Required task A: Reproduce the passage on Cuba starting with "None of which" and going on through "condition of anonymity.", substituting "gap" for "distance".

^^^^^^^^^^^^^^^^

Two airplanes and a ferry have been hijacked and headed across the Florida
Straits in the past month by fleeing Cubans. The ferry ran out of gas not far
from the Cuban coast. The airplane hijackers are awaiting prosecution in
Florida.
As for the crackdown, described as the harshest in a decade, University of
Miami professor of international studies Jaime Suchlicki theorized that Castro
might be trying to arrange a trade for five Cuban spies in a U.S. jail while the
world's attention is focused on Iraq.
"It is clear that this is not a reaction to the U.S. actions in Cuba or (the
U.S.) distributing propaganda," Suchlicki told the Associated Press. "This is
Fidel preparing for something and taking advantage of the international
situation."
None of which is good for international trade, Kavulich said. "The business
community has always attempted to maintain a substantial distance between
politics and commerce. The happenings during the last month have made managing
that distance more difficult."
How a post-Fidel era may unfold is anyone's guess. While several observers
say future government leaders are unlikely to throw open the doors to capitalism
in the way the former Soviet Union did, the international support and interest
Cuba enjoyed may not be so forthcoming.
Some foreign governments that had extended economic or political largesse to
the island as a way of taking jabs at the United States might be less interested
when Fidel, with his political star power, is no longer on the scene, said a
Washington-based analyst who spoke on condition of anonymity.
"They just help Cuba because it annoys the hell out of the U.S.," he said.

^^^^^^^^^^^^^^^^

Required task B: Print every line of the extracted data entries listing below without changing anything, and leave the pictures out.

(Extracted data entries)

^^^^^^^^^^^^^^^^

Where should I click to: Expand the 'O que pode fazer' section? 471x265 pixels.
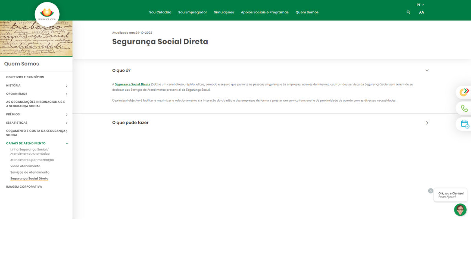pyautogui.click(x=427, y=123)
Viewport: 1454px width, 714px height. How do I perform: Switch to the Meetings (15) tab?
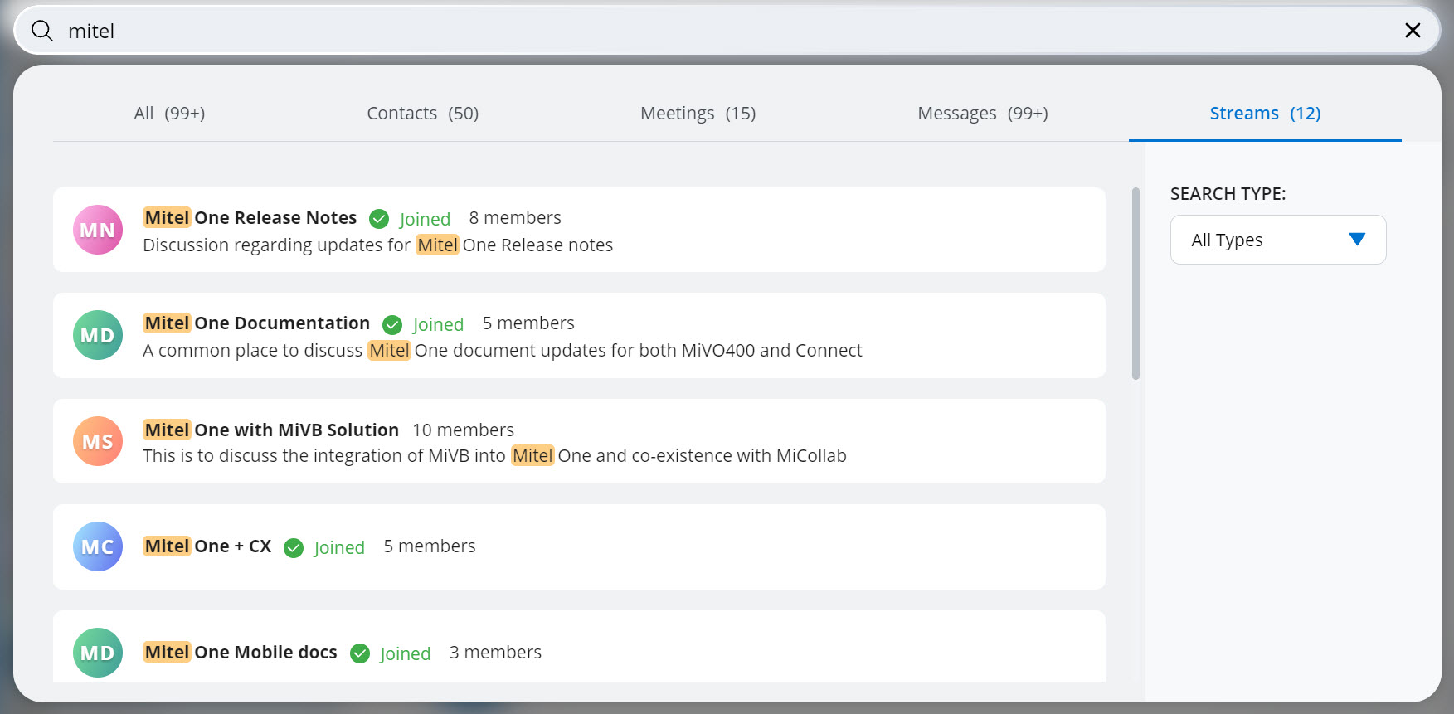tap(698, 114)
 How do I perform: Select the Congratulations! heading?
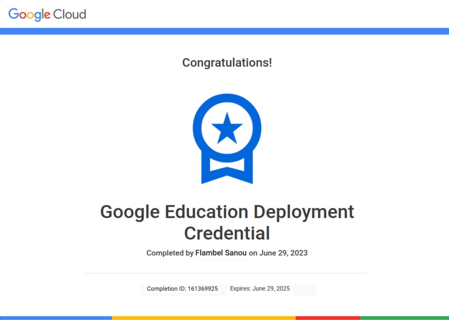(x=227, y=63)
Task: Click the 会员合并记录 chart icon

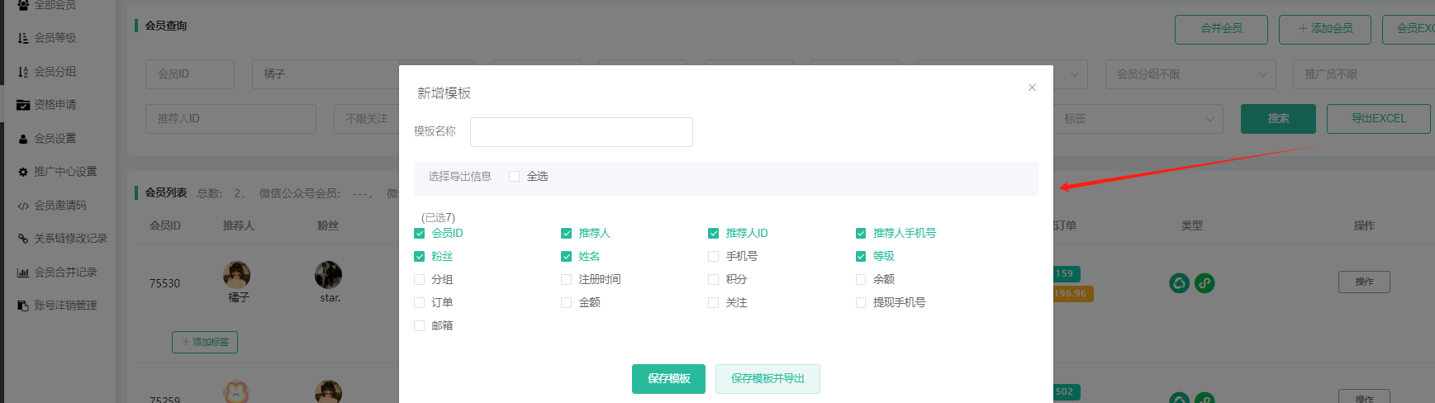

^^^^^^^^^^^^^^^^

Response A:
None of which is good for international trade, Kavulich said. "The business
community has always attempted to maintain a substantial gap between
politics and commerce. The happenings during the last month have made managing
that gap more difficult."
How a post-Fidel era may unfold is anyone's guess. While several observers
say future government leaders are unlikely to throw open the doors to capitalism
in the way the former Soviet Union did, the international support and interest
Cuba enjoyed may not be so forthcoming.
Some foreign governments that had extended economic or political largesse to
the island as a way of taking jabs at the United States might be less interested
when Fidel, with his political star power, is no longer on the scene, said a
Washington-based analyst who spoke on condition of anonymity.

Response B:
Where should I click to: Expand the 'O que pode fazer' section? 471x265 pixels.
pyautogui.click(x=427, y=123)
Viewport: 1454px width, 714px height. How do I perform: Switch to the Meetings (15) tab?
tap(698, 114)
 How do I perform: Select the Congratulations! heading?
(x=227, y=63)
Task: Click the 会员合并记录 chart icon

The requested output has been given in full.